Títulos de crédito

Fue lo que fuimos perdiendo en el camino. Las ganas, las prisas, la urgencia, el deseo, los sueños, las ilusiones, las promesas, las verdades, los celos, las mentiras y, sí, también las verdades.

Fue el alejarnos poco a poco. Fue el olvido. Fue la seguridad que se acomodó entre nosotros. Fue aquel para siempre que ambos pronunciamos.

Fue que tu dejaras de leer lo que yo dejaba de escribirte. Fue que nuestro día de cada mes ya no fuera tan importante. Fueron esos besos que se nos escurrían de los labios antes de nacer.

Fue el sentirte mío, el sentirme tuya. Fue que nos lo creímos demasiado pronto. Fue que para siempre, es demasiado. Fueron las veces que me dijiste que no cuando yo esperaba escuchar un sí. Fueron las veces que te dije que sí cuando tu esperabas escuchar un no.

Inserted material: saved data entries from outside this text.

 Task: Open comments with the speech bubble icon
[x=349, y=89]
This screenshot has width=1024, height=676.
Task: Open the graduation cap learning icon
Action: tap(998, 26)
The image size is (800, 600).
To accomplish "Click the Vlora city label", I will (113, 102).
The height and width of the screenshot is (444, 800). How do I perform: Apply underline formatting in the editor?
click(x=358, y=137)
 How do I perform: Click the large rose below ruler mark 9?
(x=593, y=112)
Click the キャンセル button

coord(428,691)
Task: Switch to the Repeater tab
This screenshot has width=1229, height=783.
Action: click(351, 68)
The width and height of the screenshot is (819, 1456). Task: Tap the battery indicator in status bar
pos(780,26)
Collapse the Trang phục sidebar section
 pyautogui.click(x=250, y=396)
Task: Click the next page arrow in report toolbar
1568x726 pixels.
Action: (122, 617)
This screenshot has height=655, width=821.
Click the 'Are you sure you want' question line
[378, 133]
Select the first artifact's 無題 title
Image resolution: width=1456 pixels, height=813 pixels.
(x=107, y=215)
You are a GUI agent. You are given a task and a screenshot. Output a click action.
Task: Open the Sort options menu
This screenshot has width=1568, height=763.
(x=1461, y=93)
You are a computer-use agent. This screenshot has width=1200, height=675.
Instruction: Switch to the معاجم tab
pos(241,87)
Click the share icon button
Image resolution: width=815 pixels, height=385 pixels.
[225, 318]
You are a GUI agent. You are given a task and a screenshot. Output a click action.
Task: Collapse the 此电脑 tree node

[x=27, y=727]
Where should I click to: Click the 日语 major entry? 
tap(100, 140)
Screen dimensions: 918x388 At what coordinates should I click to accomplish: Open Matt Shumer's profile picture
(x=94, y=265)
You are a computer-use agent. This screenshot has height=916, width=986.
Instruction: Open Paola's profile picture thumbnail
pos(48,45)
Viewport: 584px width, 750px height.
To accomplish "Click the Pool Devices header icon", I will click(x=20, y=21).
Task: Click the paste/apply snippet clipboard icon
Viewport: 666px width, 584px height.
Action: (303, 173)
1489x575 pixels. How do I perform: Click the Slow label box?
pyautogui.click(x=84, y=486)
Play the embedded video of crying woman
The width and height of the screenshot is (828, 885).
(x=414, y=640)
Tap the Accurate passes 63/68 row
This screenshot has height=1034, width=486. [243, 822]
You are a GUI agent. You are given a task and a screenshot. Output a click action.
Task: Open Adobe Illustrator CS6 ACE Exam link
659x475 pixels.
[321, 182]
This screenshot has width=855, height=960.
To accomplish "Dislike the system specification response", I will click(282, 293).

Fue el tiempo, el espacio, las horas que pasábamos juntos, las horas que pasábamos separados. Fueron los amaneceres que se iban quedando vacíos, sin despedidas, sin susurros al oído, sin besos…

Fue el empezar a ser menos como nosotros y más como los demás. Fue la comodidad, la falta de ganas, el asentamiento.

Dicen que fueron las hormonas, la química, toda esa teoría científica de que el amor dura tres años.

Fue mi culpa quizás, por olvidar que tras los títulos de crédito, ya no queda nada del final feliz.